One by one, I assembled moving boxes, wrestled with packing tape, crumpled up blank newsprint cushioning, and buried each household item, before sealing the boxes. I meticulously labeled each box and color-coded it with duct tape, so I’d be able to recognize the contents on the other end of their journey.
I gave myself an hour or so in the morning to go out for a run, so I wouldn’t lose my sanity. But the rest of my day was consumed with feverish packing. I wasn’t eating or sleeping or stopping, except to feed the cats, who watched me inquisitively and suspiciously. Why are we doing this again?
I had no help. There wasn’t even anyone to ask.
I was working off a rough check list I’d jotted down as new ideas popped into my head, and I was making decisions with no time to ponder if they were sound. Moving company. Check. Ship the car. Check. Rent a local car. Check. Book the flight. Check. Pay extra for the cats. Check.

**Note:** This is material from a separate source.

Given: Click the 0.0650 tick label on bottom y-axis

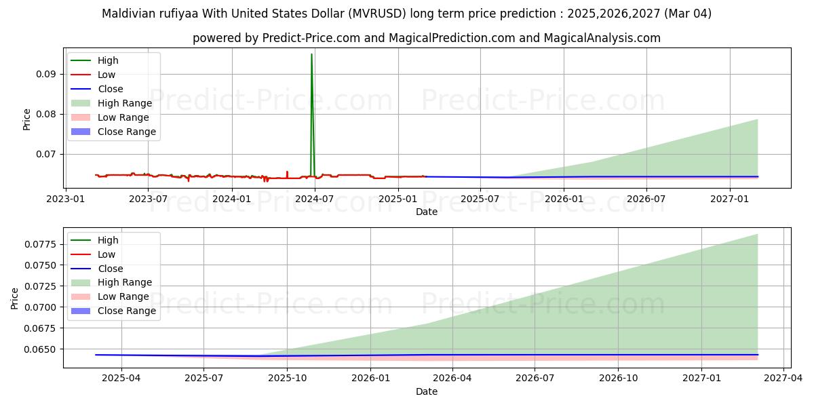Looking at the screenshot, I should [x=41, y=349].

With two weeks left before the move, I still did not have an apartment in California, nor an address for the moving company to deliver my belongings. They would sit in a warehouse in New Jersey until I had a place to go. At the last possible minute, I got a text from my sister-in-law with an apartment listing (from Craig’s list no less, so my cynical red flags were up instantly) and a message that if I was interested, I’d need to act quickly. The apartment seemed to meet the criteria I’d laid out, and since I couldn’t exactly check it out for myself in advance, I decided to rent it, sight-unseen, except for the photos in the listing.
What was I thinking?
I drove over to my neighbor’s house and retrieved my two cats, Whisper and Maggie, who were spending the day locked in their bathroom, safe from the movers. Back at the house with them, I let them out to roam around the townhouse for what would be the last days of chez nous – redux.
There was no turning back, no backing out, no other step to take but forward. Even if my inner voice had spoken louder, I wasn’t in the mindset to listen. I’d made the decision on my own. I knew it wasn’t the right one, but the circumstances called for a timely choice, and this was it.
Close, long-time family friends, who were the nearest I had to caring family members, tried to reason with me. Maybe they don’t want you to come, they counseled. I brushed off the warnings. It was not what I wanted to hear. I hoped I could cultivate a better relationship once I lived in the same place as they did. Wouldn’t that make all the difference?
Five years later, the answer is no. Proximity isn’t a substitute for closeness; it doesn’t foster a relationship where there isn’t one.
I can’t go back, but I know I can’t stay. It’s an inner battle and neither side is winning.